INFORMATION GIVEN
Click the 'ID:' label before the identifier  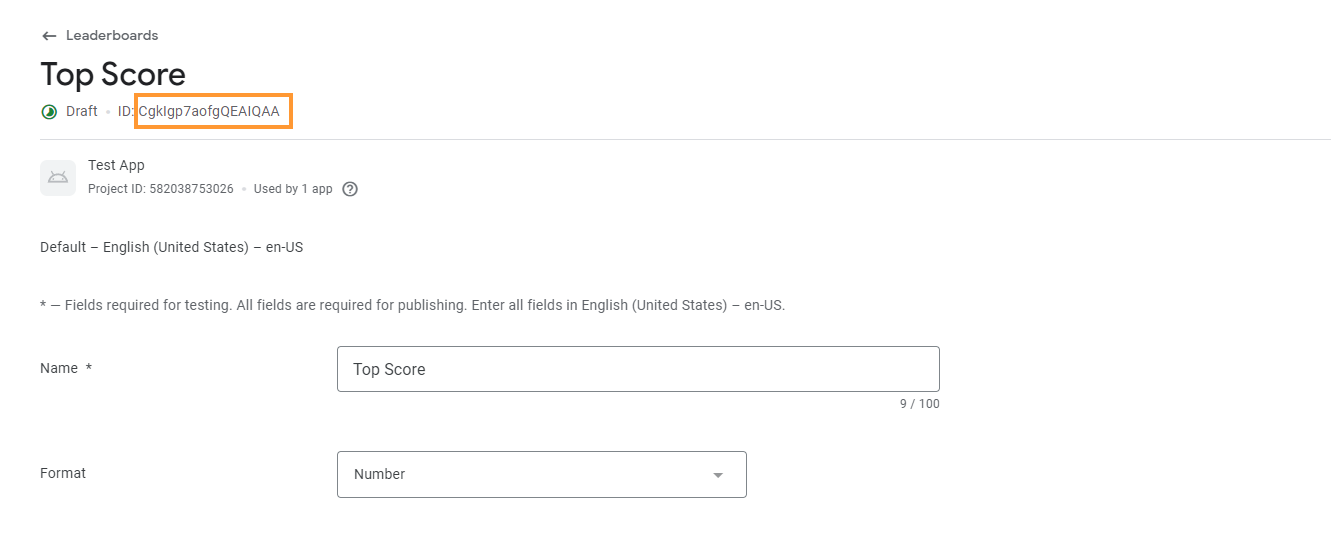[126, 111]
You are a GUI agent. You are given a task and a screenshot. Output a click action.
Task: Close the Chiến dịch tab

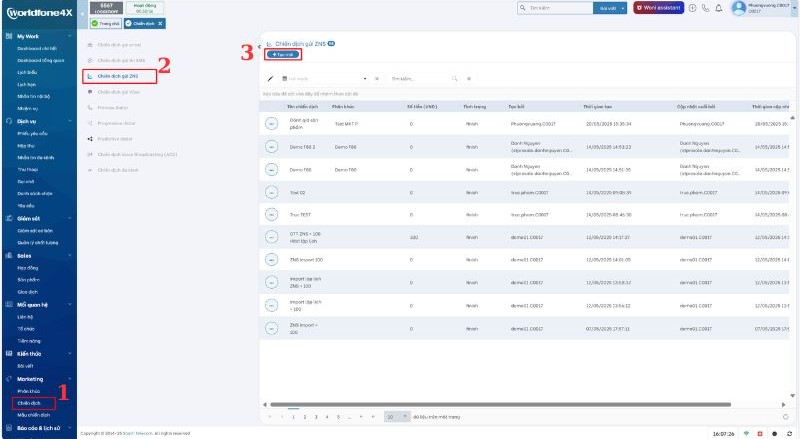(x=162, y=22)
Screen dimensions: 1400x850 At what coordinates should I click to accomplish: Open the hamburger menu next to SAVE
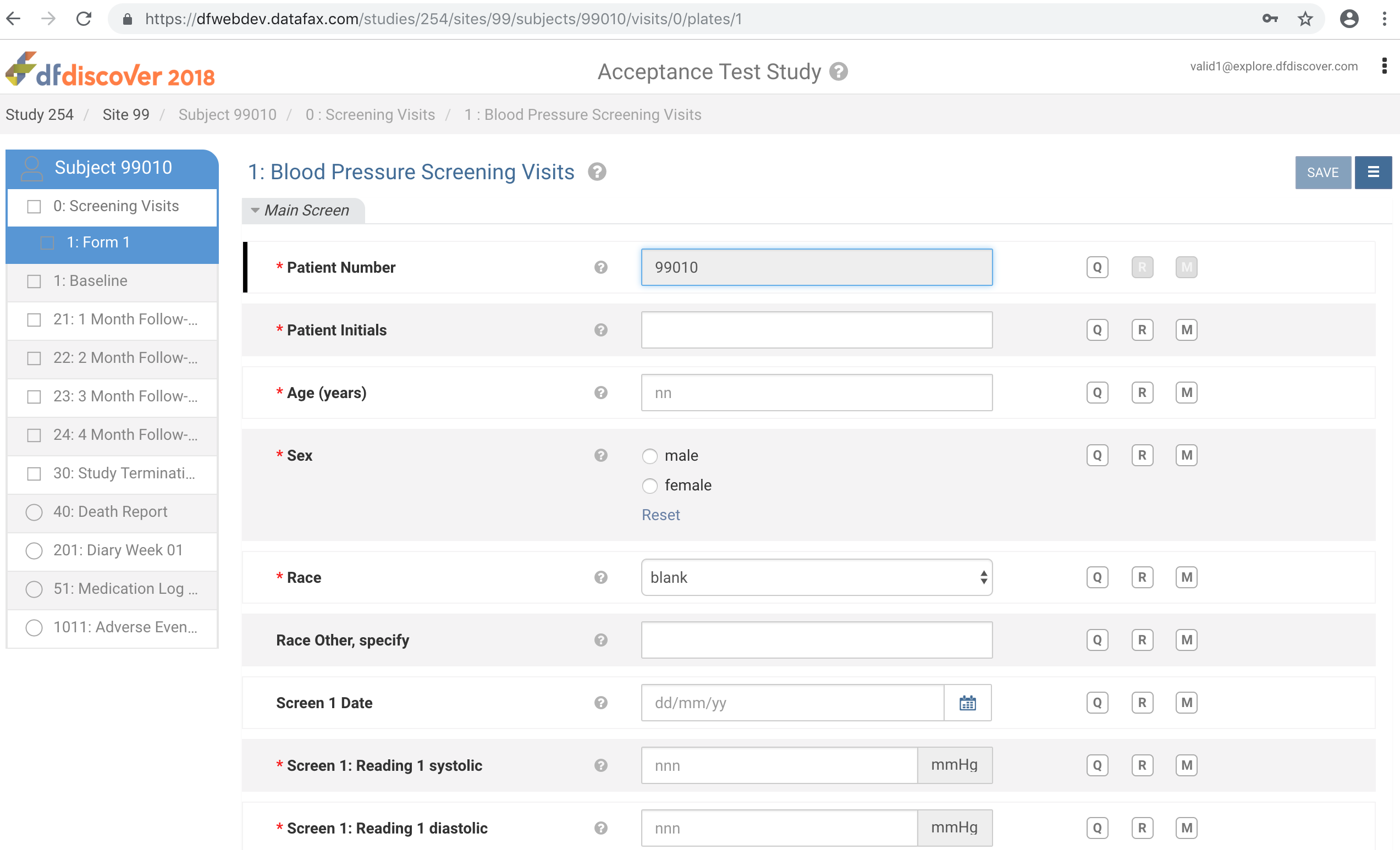(1373, 172)
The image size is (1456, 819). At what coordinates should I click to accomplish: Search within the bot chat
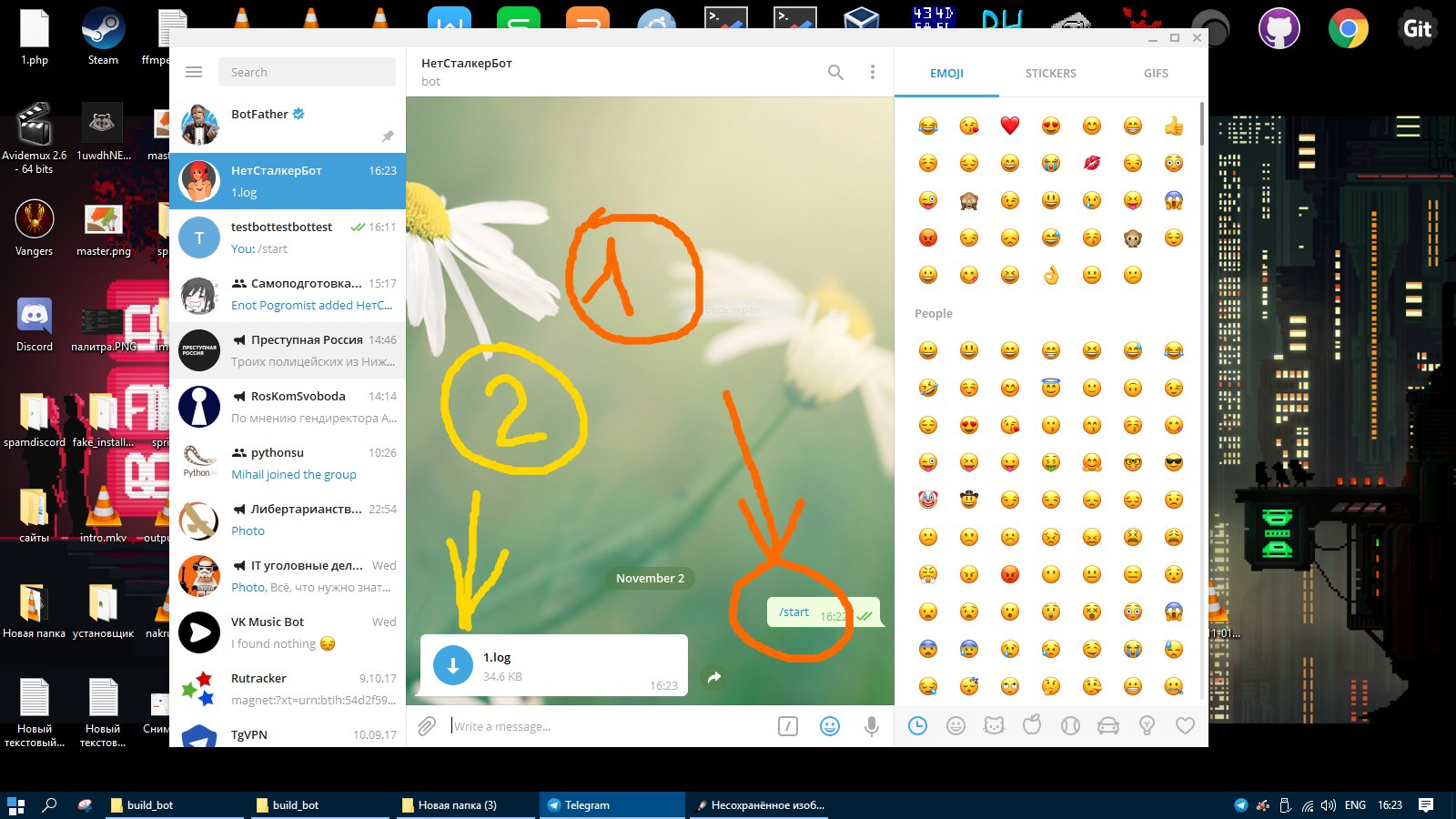[x=835, y=72]
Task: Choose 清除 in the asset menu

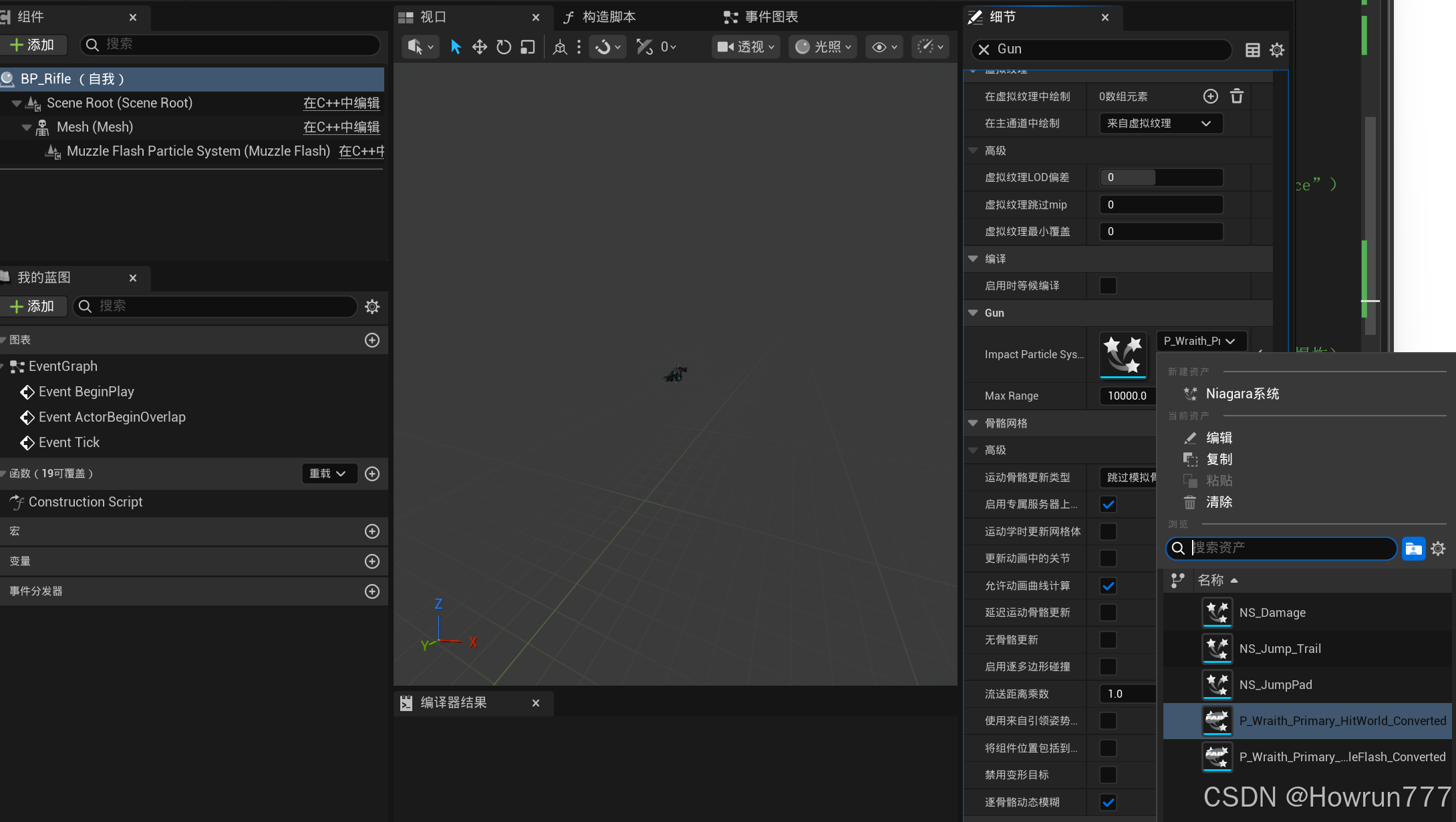Action: coord(1218,503)
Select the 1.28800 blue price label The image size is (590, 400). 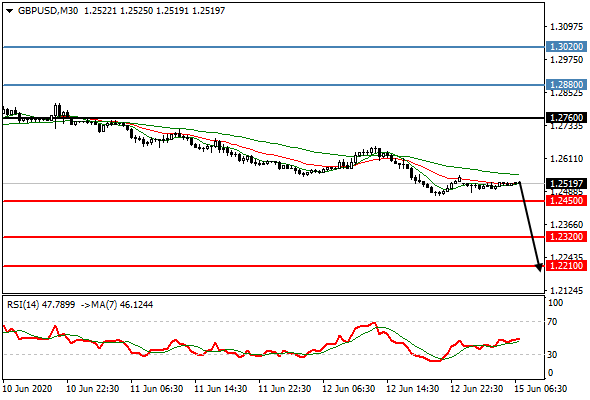(x=566, y=85)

TASK GOAL
Copy out, word for word, the part of the material above that opens with the line containing "You are a GUI" and closes with the line containing "[x=835, y=72]", including both of those lines. Leave the pictures out of your answer.

EXERCISE RESULT
You are a GUI agent. You are given a task and a screenshot. Output a click action.
Task: Close the Chiến dịch tab

(x=162, y=22)
Screen dimensions: 1400x850 At what coordinates should I click to accomplish: Open the hamburger menu next to SAVE
(1373, 172)
The image size is (1456, 819). At what coordinates should I click to accomplish: Search within the bot chat
[x=835, y=72]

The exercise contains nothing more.